• _What is asked_:
(a) In the forum thread about OpenNebula virtual machines switching to POWEROFF, which command failed before the virtual machine entered that state?
(b) Reproduce the forum thread about OpenNebula virtual machines word for word from "I had this problem" to "entered POWEROFF state.".

I had this problem this morning where some VMs state changed to POWEROFF and I don’t understand why. I was not interacting with OpenNebula (I was sleeping) and the VMs state changed to SAVE_MIGRATE, PROLOG_MIGRATE, BOOT_MIGRATE. The command “/var/tmp/one/vnm/802.1Q/clean” failed and finally, the VM entered POWEROFF state.
My problem comes from the Polkitd error below on the host. It is also related to this post. I will try the Vlastimil_Holer solution.
dec 19 01:43:29 x10 kernel: traps: polkitd[22331] general protection ip:7f8439aa27f2 sp:7fff04b9cb10 error:0 in libmozjs-17.0.so[7f8439966000+3af000]
dec 19 01:43:29 x10 libvirtd[1747]: error from service: CheckAuthorization: Message did not receive a reply (timeout by message bus)
dec 19 01:43:29 x10 libvirtd[1747]: End of file while reading data: Erreur d’entrée/sortie
I had similar problem when prepare migration script for migrate VMs between clusters. I made several mistakes there, so my VMs where counted on multiple hosts.
So if you have, this two types of alternating repeating messages in the vm log:
[Z0][LCM][I]: VM found again by the drivers
[Z0][VM][I]: New LCM state is RUNNING
and
[Z0][LCM][I]: VM running but monitor state is POWEROFF
[Z0][VM][I]: New LCM state is SHUTDOWN_POWEROFF
[Z0][VM][I]: New state is POWEROFF
[Z0][VM][I]: New LCM state is LCM_INIT
And long placement history with a lot of monitor operations, you have exactly same situation.
That is how did I solved it.
find duplicated vms:
onehost list -x | xmlstarlet sel -t -v '/HOST_POOL/HOST/VMS/ID' -n | sort | uniq -c | sort | while read dup vm; do
if [ "$dup" != "1" ]; then
echo "vm $vm duplicated $dup times, on hosts:"
onehost list -x | xmlstarlet sel -t -v "/HOST_POOL/HOST[VMS/ID/.=${vm}]/ID" -n
fi
done

• _Information given_:
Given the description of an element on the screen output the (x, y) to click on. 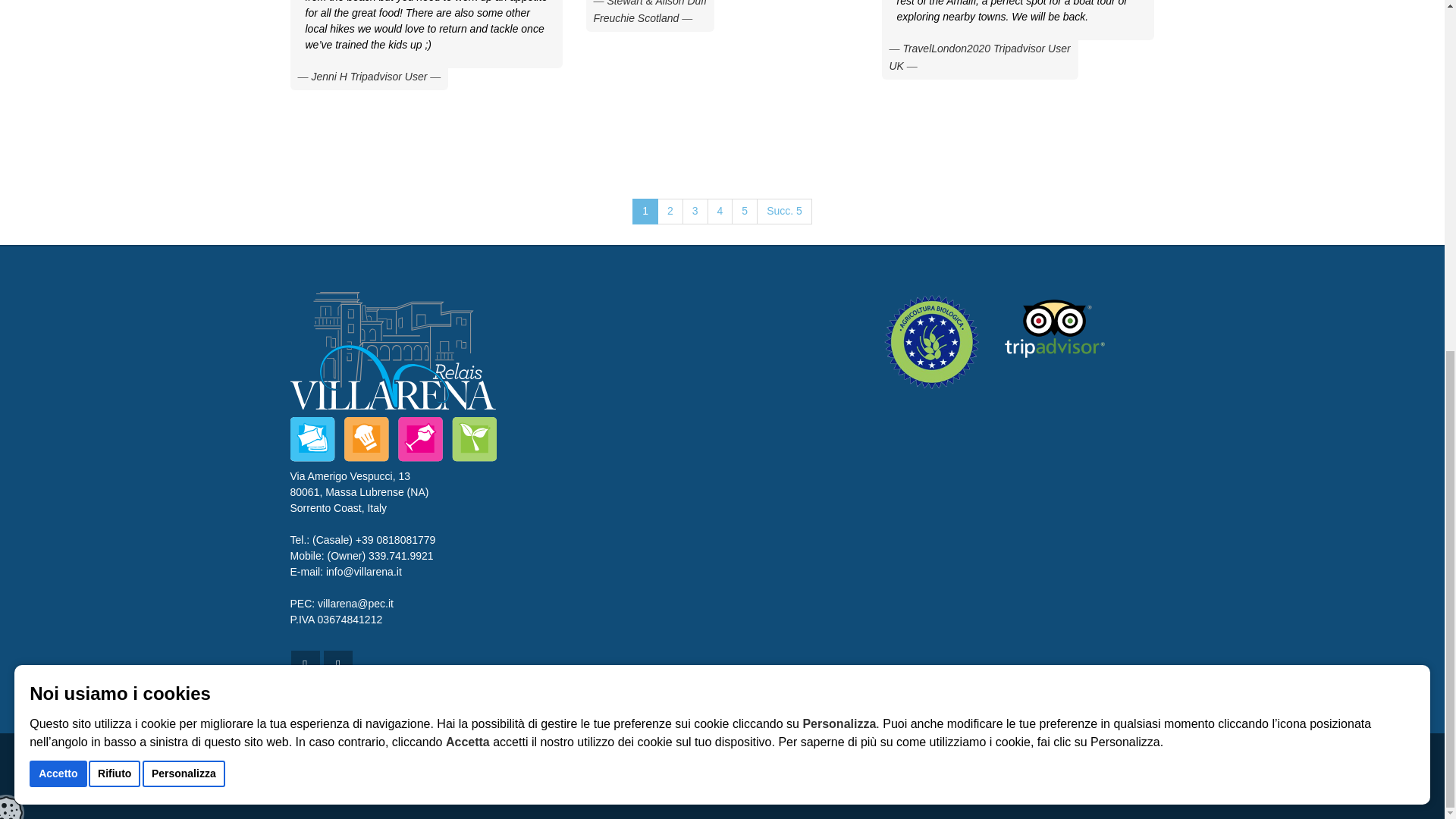
Eruzione del Vesuvio: 24 Agosto - 79 A.C. (1063, 754)
Rifiuto (113, 162)
Paestum (810, 766)
Isca (637, 754)
Punta Campanella (366, 754)
Isola la Vetara (678, 754)
POSITANO (914, 754)
LE ISOLE DE LI GALLI (531, 754)
Accetto (57, 162)
Ravello (707, 766)
Ercolano (668, 766)
Nerano (308, 754)
Il Vervece (603, 754)
SORRENTO (827, 754)
Pompei (630, 766)
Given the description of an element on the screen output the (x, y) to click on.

• _Worked answers_:
(a) /var/tmp/one/vnm/802.1Q/clean

(b)
I had this problem this morning where some VMs state changed to POWEROFF and I don’t understand why. I was not interacting with OpenNebula (I was sleeping) and the VMs state changed to SAVE_MIGRATE, PROLOG_MIGRATE, BOOT_MIGRATE. The command “/var/tmp/one/vnm/802.1Q/clean” failed and finally, the VM entered POWEROFF state.